ABSTRACT

The full-time or “professional” housewife (sengyō shufu) is central to many discussions of postwar Japanese society.1 First introduced by Ezra Vogel’s study on Japan’s New Middle Class (1963) as the counterpart of the salarīman, the housewife has become a symbol of postwar middle-class family life. Dedicated to the well-being of her family and devoted to the educational success of her children, the role of the housewife has been considered as a profession, lifelong career, and a sign of status matching that of her white-collar husband (Hendry 1993; Imamura 1987; Vogel 1978). Although studies of the housewife phenomenon have generated a greater understanding of gender aspects of family life and women’s life courses in postwar Japan, relatively little attention has been paid to class aspects of the role of the housewife. As research on working class and blue-collar women has shown (Fuse 1984; Kondo 1990; Roberts 1994), the role of the housewife and emphasis on stay-home motherhood is largely limited to the middle-class. Working class women often need to work in order to add to the family income, and tend to reject the lifestyle and ideal of the full-time housewife.
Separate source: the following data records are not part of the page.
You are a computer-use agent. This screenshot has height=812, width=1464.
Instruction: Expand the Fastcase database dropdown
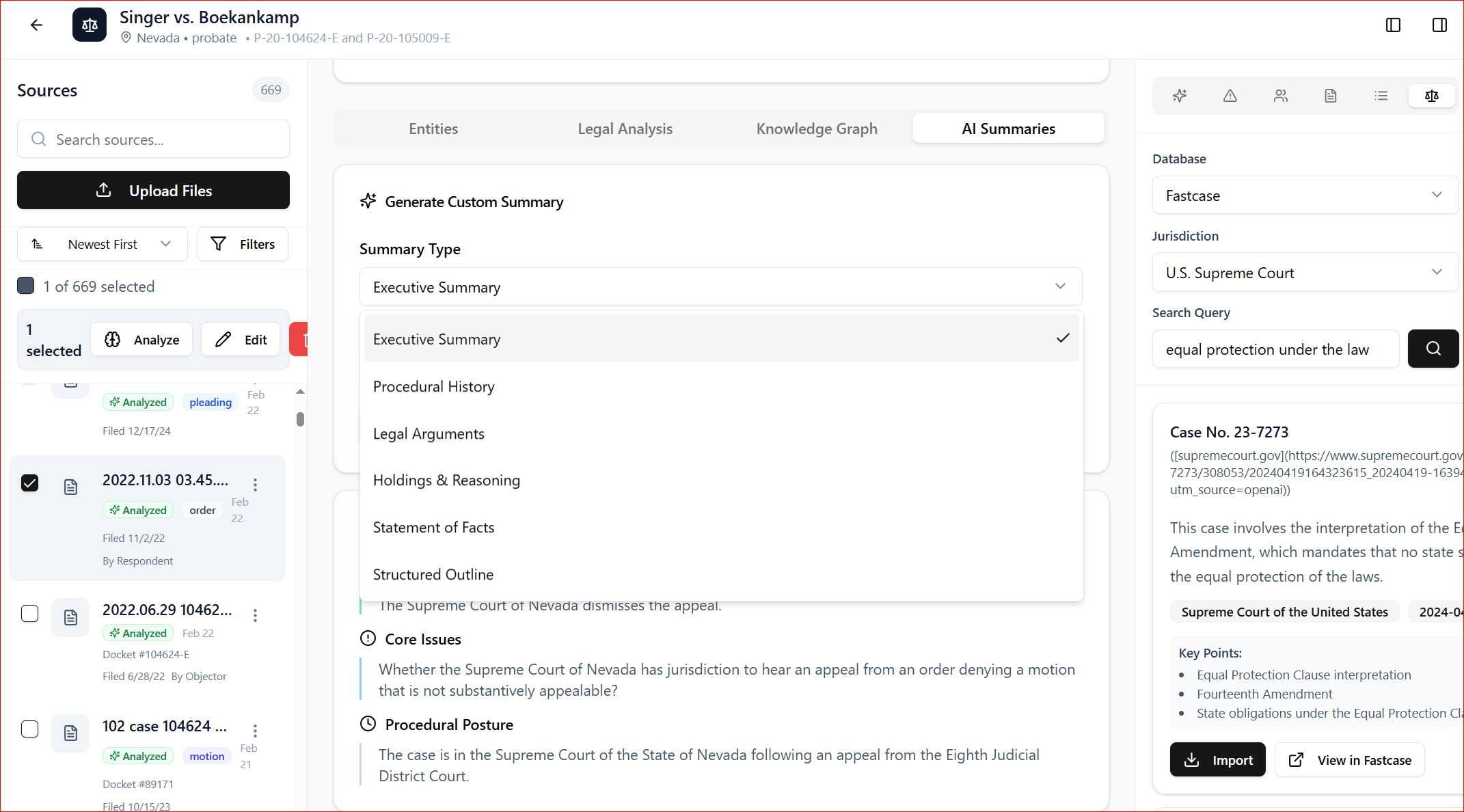click(1304, 195)
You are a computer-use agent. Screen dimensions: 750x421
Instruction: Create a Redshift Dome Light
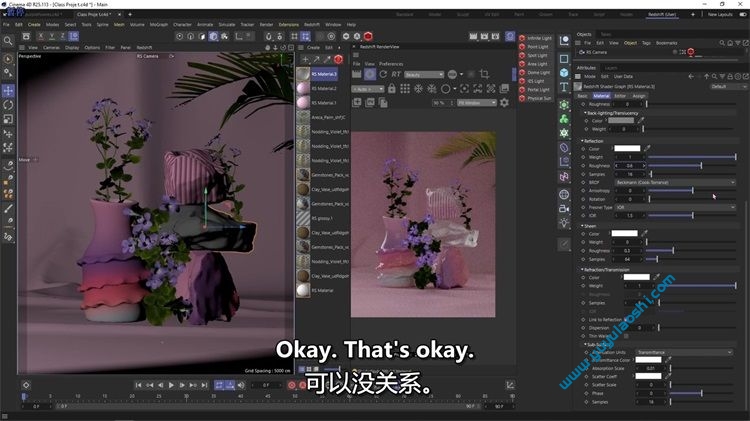click(x=537, y=72)
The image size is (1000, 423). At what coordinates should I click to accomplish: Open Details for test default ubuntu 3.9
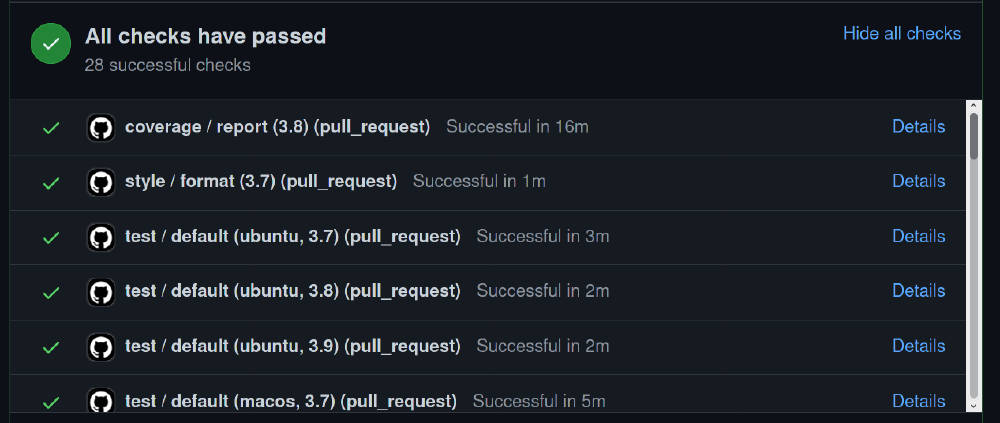(918, 346)
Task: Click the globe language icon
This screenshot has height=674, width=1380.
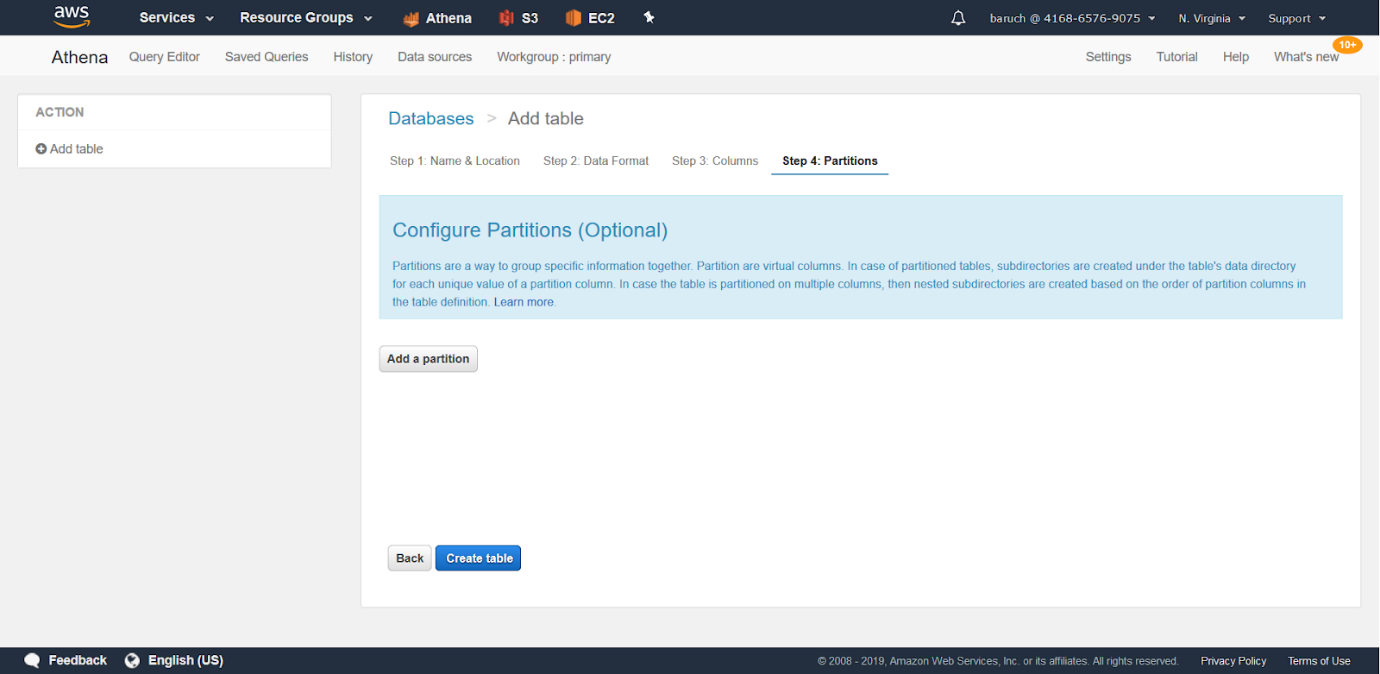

Viewed from this perspective, the full-time housewife is a class-specific phenomenon, and rather than representing women in general, sheds light on gender aspects of social class in contemporary Japanese society. As housewives not only gain their status through marriage, but socialize children, they provide insight into existing class differences between women as well as the socialization and reproduction of class in contemporary Japan.